I recently started dabbling with old PC hardware as I find it all quite interesting.
For the purposes of testing old AGP and PCI cards, I thought I’d get a test bench together with an older motherboard.
I then discovered ASRock made weird motherboards that had AGP, PCI, and PCIe slots. I thought “sweet, I can make an all-in-one test bench for all hardware”. In hindsight this was a very stupid thought, but oh well.
I purchased a ASRock 4CoreDual-VSTA (which was a pain to find for sale, let me tell ya) and felt confident going in.
I put in a Core 2 Extreme QX6700, 2GB of DDR2 and a Radeon 9600Pro AGP card. Worked great, got Windows 7 running with no issues.
Problems arose however when I tried to plop in a NVidia NVS 510 to test the PCIe slot. The PC would spin to life as usual, but there was no video output. Additionally, there were no beeps from the debug speaker I plugged in.
After some googling I found the motherboard didn’t have true PCIe x16 capabilities, but essentially has a PCIe x4 slot posing as x16.
After more googling I found some sources saying that x16 GPUs should be able to function in x4 slots, although at reduced performance.

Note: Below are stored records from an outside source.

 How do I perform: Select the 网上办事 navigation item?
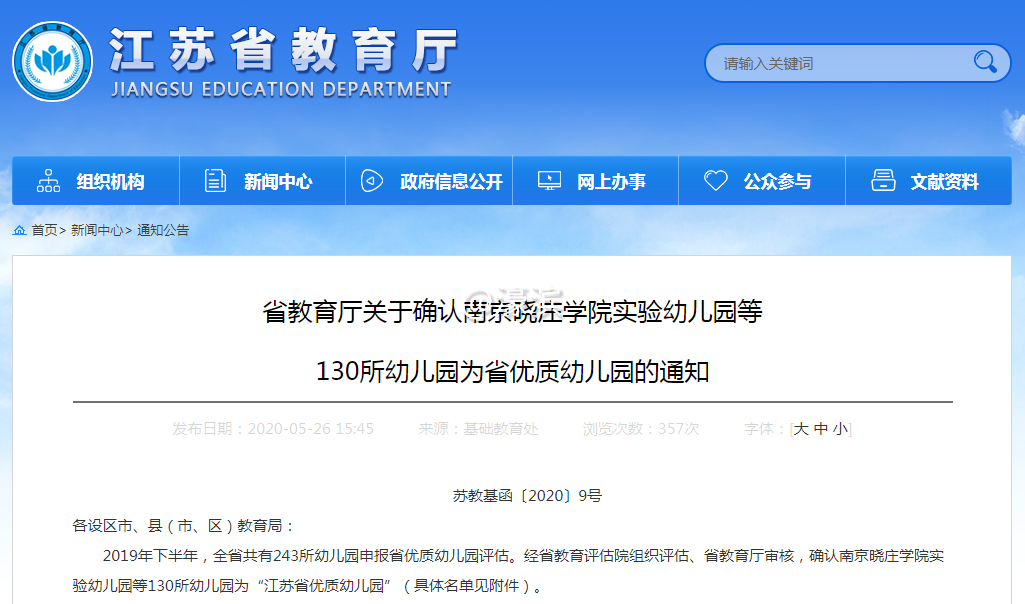(x=611, y=182)
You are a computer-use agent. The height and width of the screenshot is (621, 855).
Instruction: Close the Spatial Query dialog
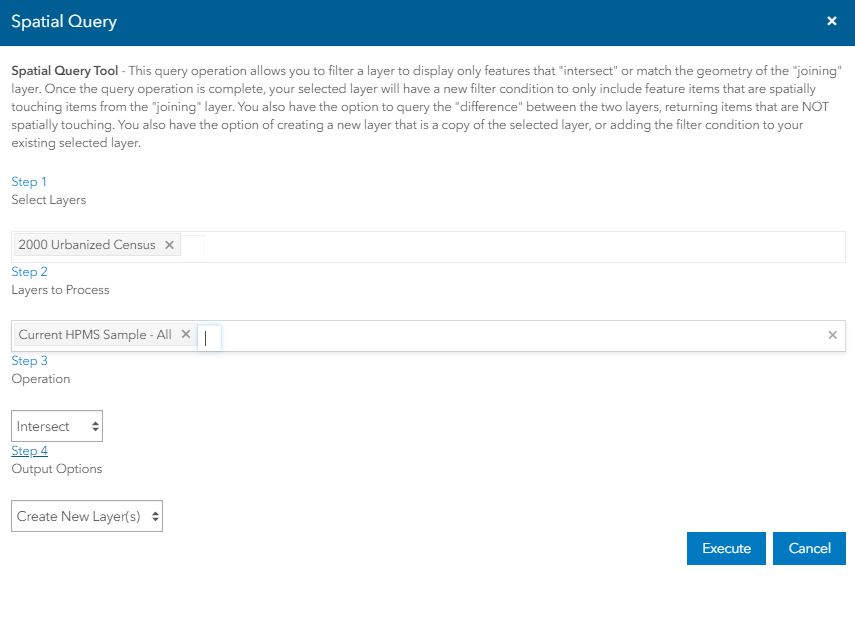click(x=832, y=21)
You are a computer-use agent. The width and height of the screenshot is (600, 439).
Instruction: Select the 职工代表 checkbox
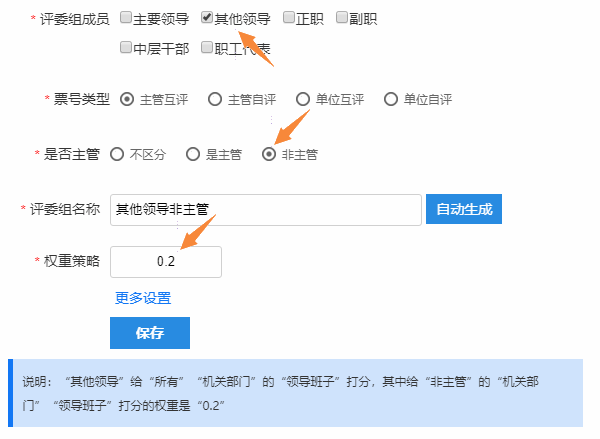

Did I do a big dumb dumb or is there something that might actually be wrong?
 

Lutfij

Titan
Moderator
Did you make sure you were on the latest BIOS version for your motherboard?

Problems arose however when I tried to plop in a NVidia NVS 510 to test the PCIe slot. The PC would spin to life as usual, but there was no video output.
Did you try clearing the CMOS? Disconnect from the wall and display, then remove the CMOS battery from the board, then press and hold down the power button for 30secs. Replace the battery after 30mins.
 

Eximo

Titan
Ambassador
Hmm, Geforce 510 was an OEM only card. May not play nice with off the shelf hardware to start.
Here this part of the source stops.